*What is expected*: Return nothing but the lines from the one with "How do I perform: Select" through the one with "Task: Click the CIMB Clicks octopus logo" in the data below, word for word and without pictures.

= = = = = = =

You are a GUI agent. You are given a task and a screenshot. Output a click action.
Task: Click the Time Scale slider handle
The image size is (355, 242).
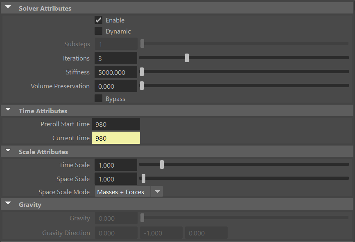point(162,164)
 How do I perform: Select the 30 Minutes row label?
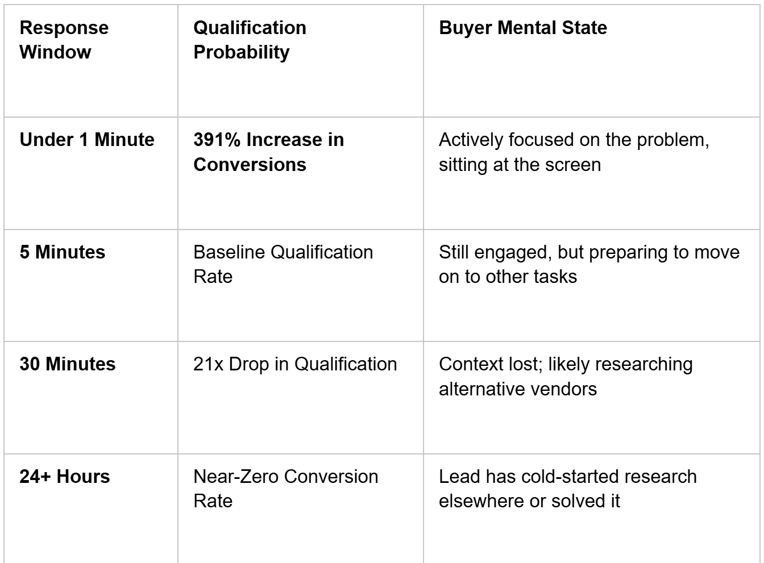68,364
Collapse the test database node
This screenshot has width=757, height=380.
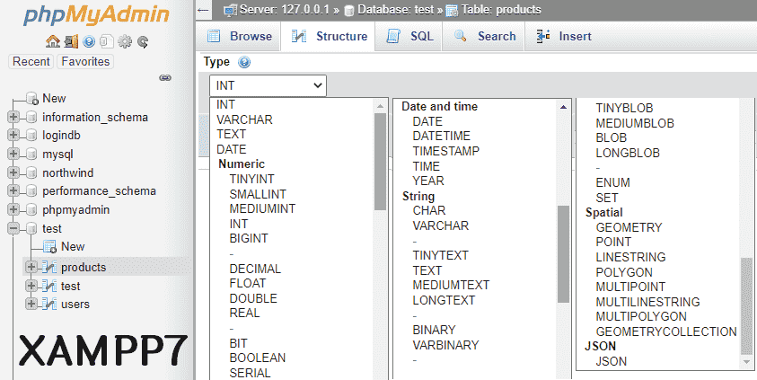tap(13, 228)

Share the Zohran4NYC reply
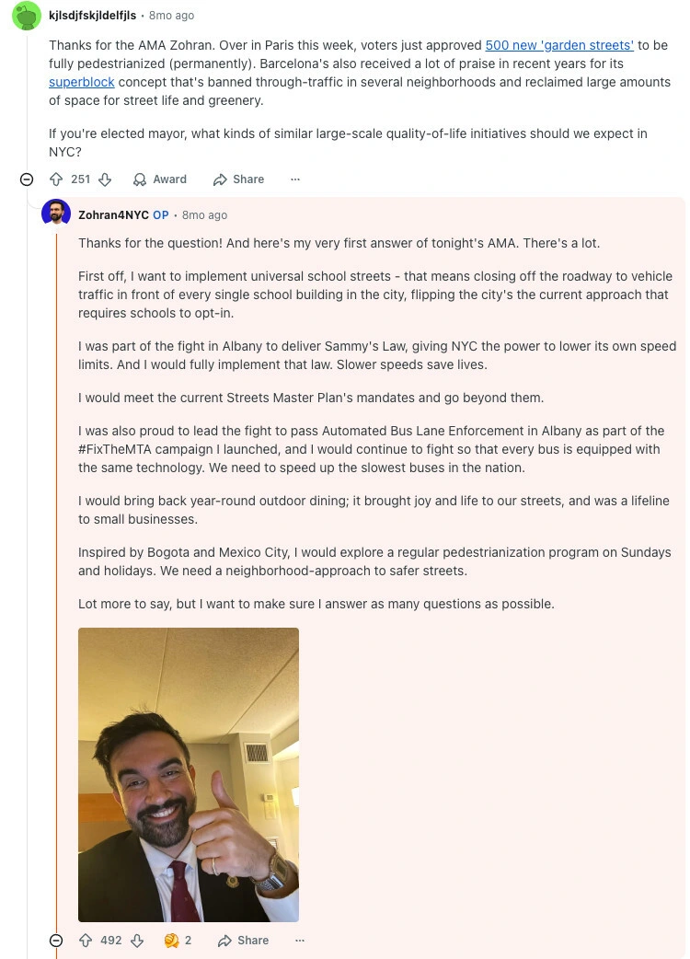tap(243, 941)
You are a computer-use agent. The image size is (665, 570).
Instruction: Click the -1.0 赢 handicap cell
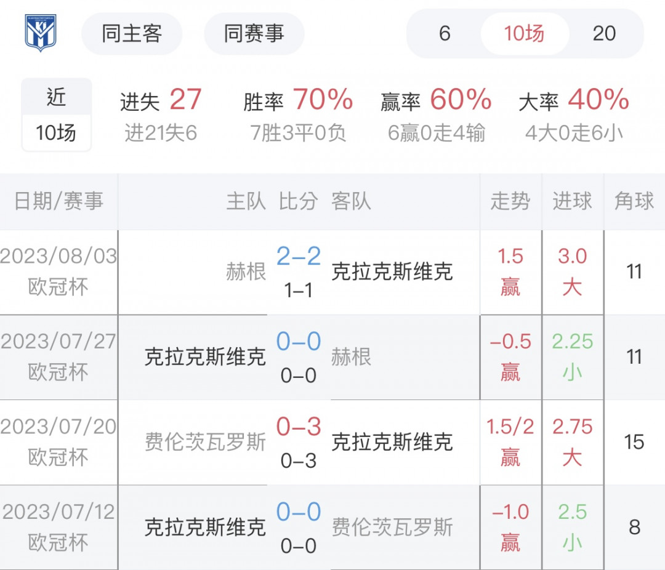[x=510, y=528]
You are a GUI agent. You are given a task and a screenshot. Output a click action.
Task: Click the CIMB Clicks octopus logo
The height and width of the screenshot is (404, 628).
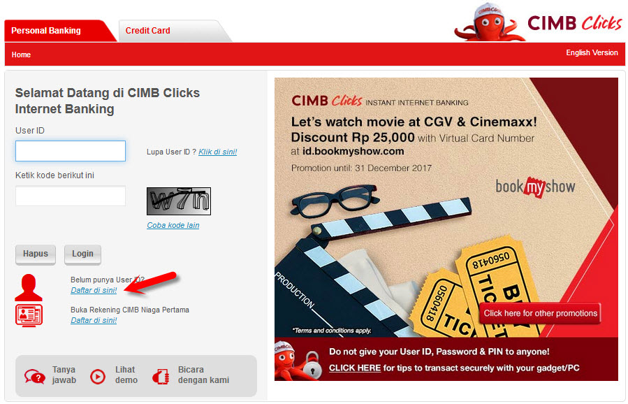tap(538, 22)
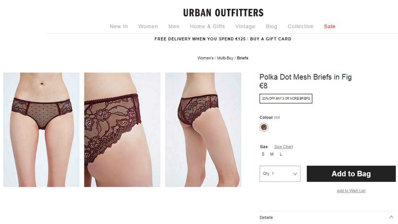Click the Buy a Gift Card link
This screenshot has width=398, height=224.
[x=271, y=39]
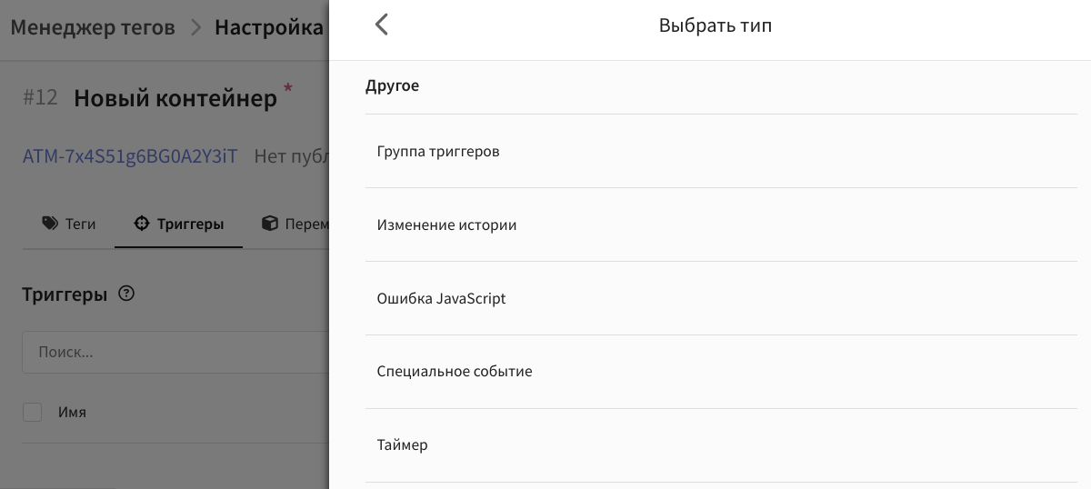
Task: Go back using the left chevron arrow
Action: [382, 25]
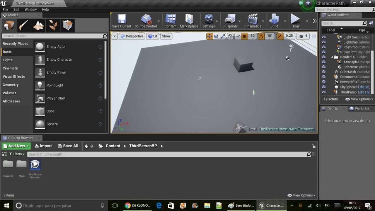Open the Perspective view dropdown

click(x=132, y=36)
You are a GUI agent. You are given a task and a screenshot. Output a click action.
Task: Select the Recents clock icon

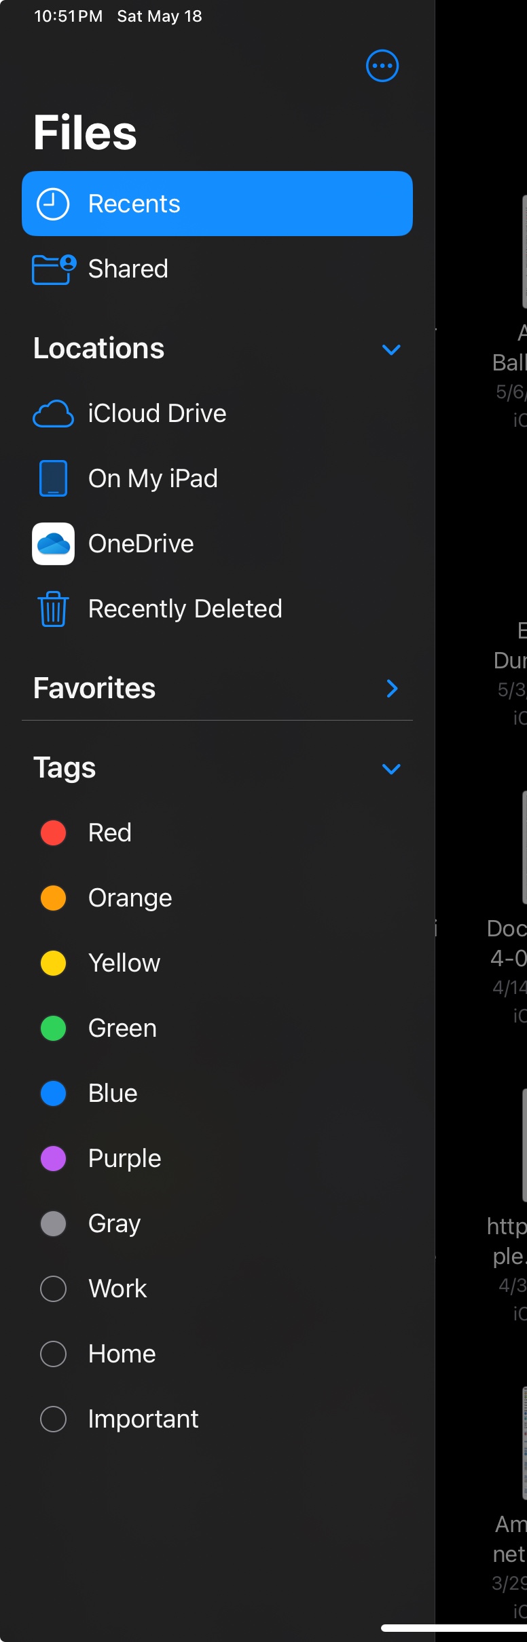(52, 203)
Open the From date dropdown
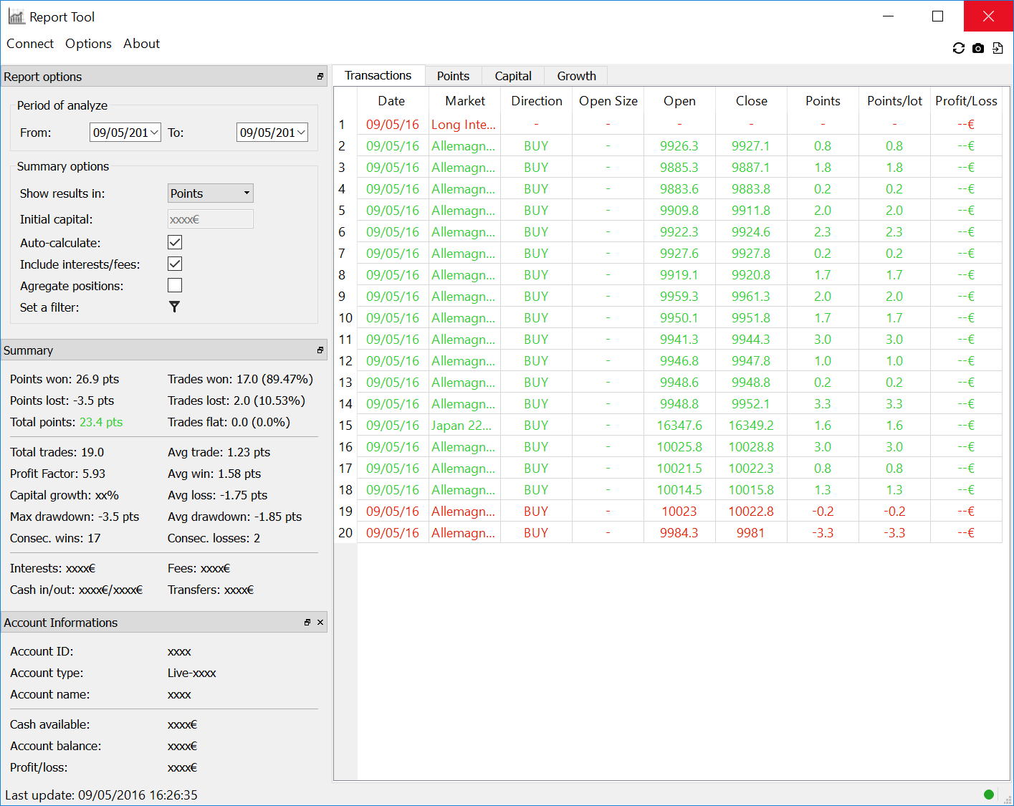The height and width of the screenshot is (806, 1014). click(x=154, y=133)
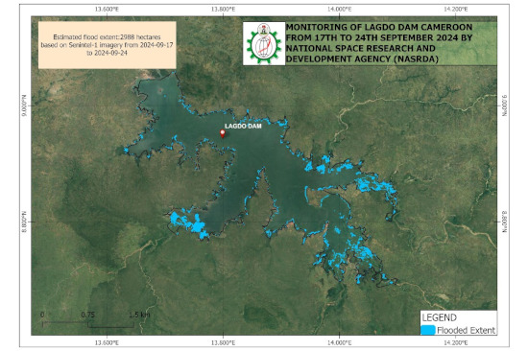Click the LAGDO DAM map label
528x351 pixels.
pyautogui.click(x=243, y=127)

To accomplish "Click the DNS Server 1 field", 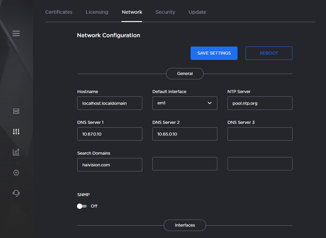I will click(109, 134).
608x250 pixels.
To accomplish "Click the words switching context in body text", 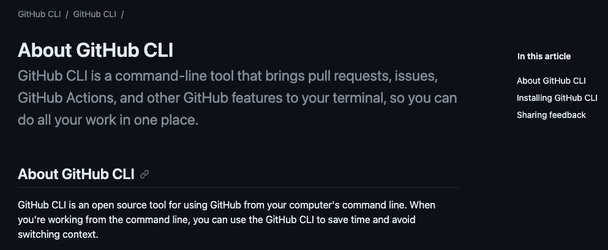I will tap(58, 234).
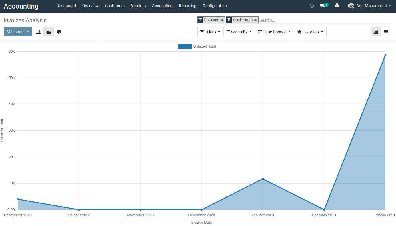396x226 pixels.
Task: Select the line chart icon
Action: click(x=49, y=32)
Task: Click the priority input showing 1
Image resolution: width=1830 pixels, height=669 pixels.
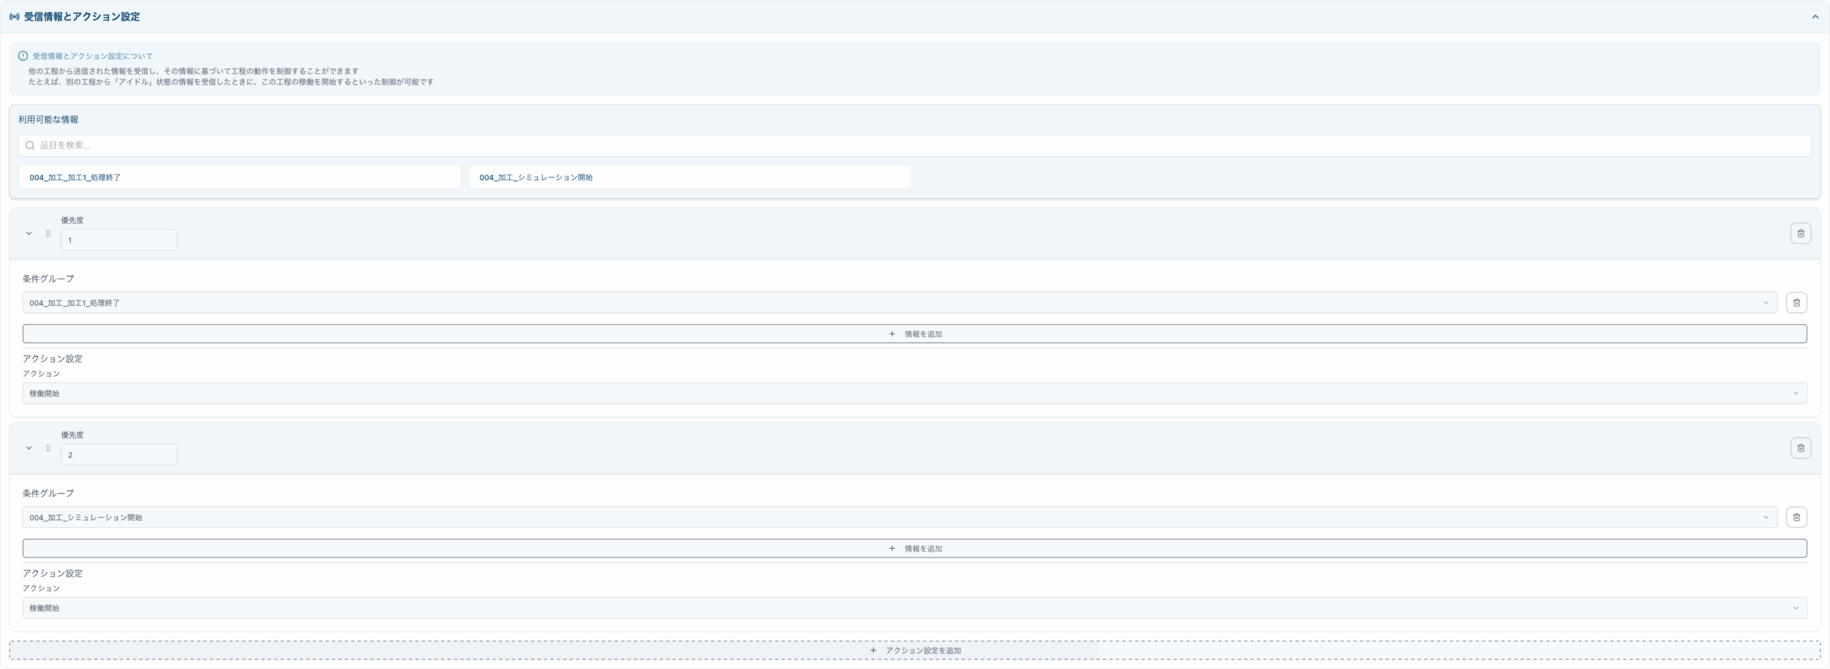Action: click(119, 240)
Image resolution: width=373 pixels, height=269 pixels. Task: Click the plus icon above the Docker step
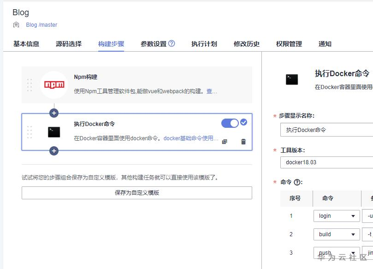tap(55, 112)
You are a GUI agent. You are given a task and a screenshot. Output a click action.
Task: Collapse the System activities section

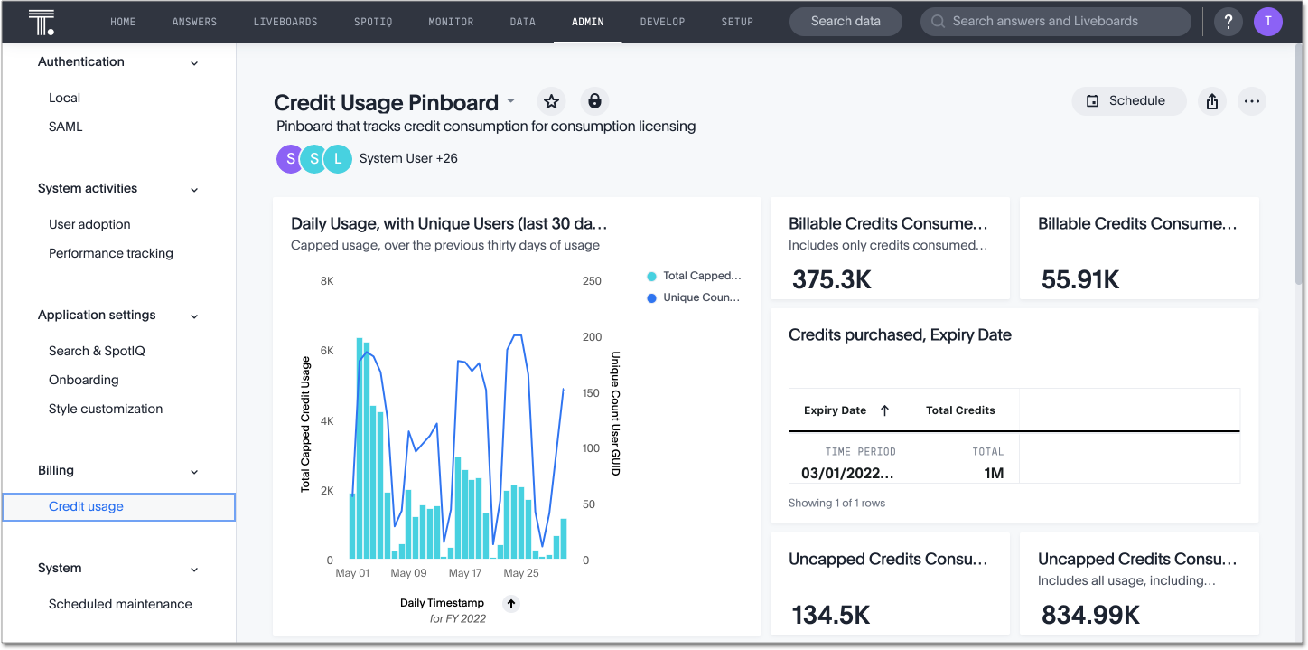pos(193,189)
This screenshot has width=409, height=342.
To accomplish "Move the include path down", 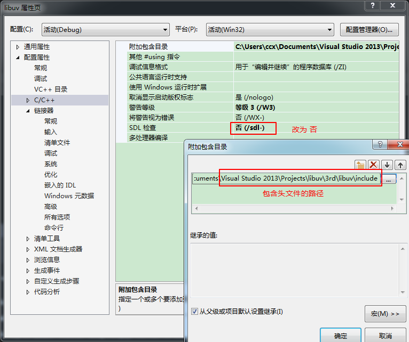I will 387,165.
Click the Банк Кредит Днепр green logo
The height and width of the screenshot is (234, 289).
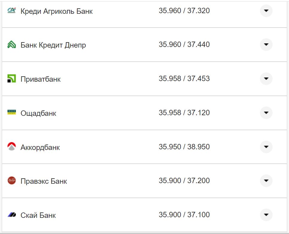tap(11, 45)
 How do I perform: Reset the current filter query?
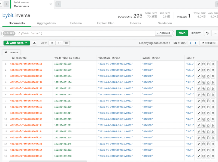pos(196,33)
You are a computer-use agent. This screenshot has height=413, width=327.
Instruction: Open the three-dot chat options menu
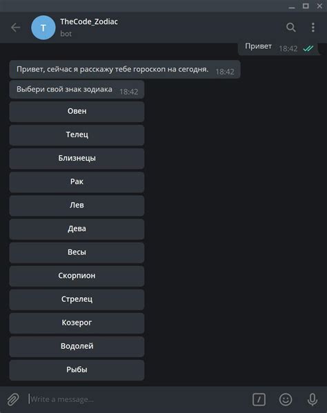tap(313, 28)
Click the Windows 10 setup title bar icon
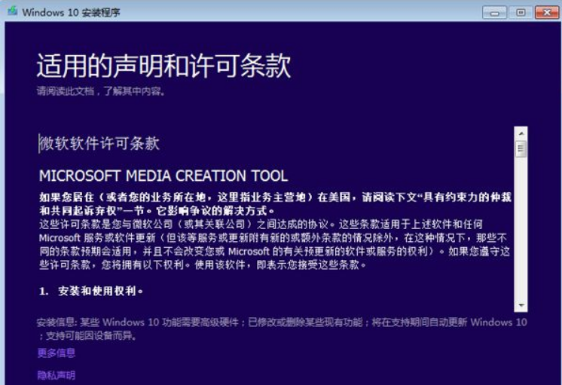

= = = = = = =

*Response*:
 How do I perform: Select the 30 Minutes row label?
68,364
Collapse the test database node
This screenshot has width=757, height=380.
tap(13, 228)

Share the Zohran4NYC reply
tap(243, 941)
You are a computer-use agent. The image size is (665, 570).
Instruction: Click the -1.0 赢 handicap cell
[x=510, y=528]
You are a GUI agent. You are given a task and a screenshot. Output a click action.
Task: Click the CIMB Clicks octopus logo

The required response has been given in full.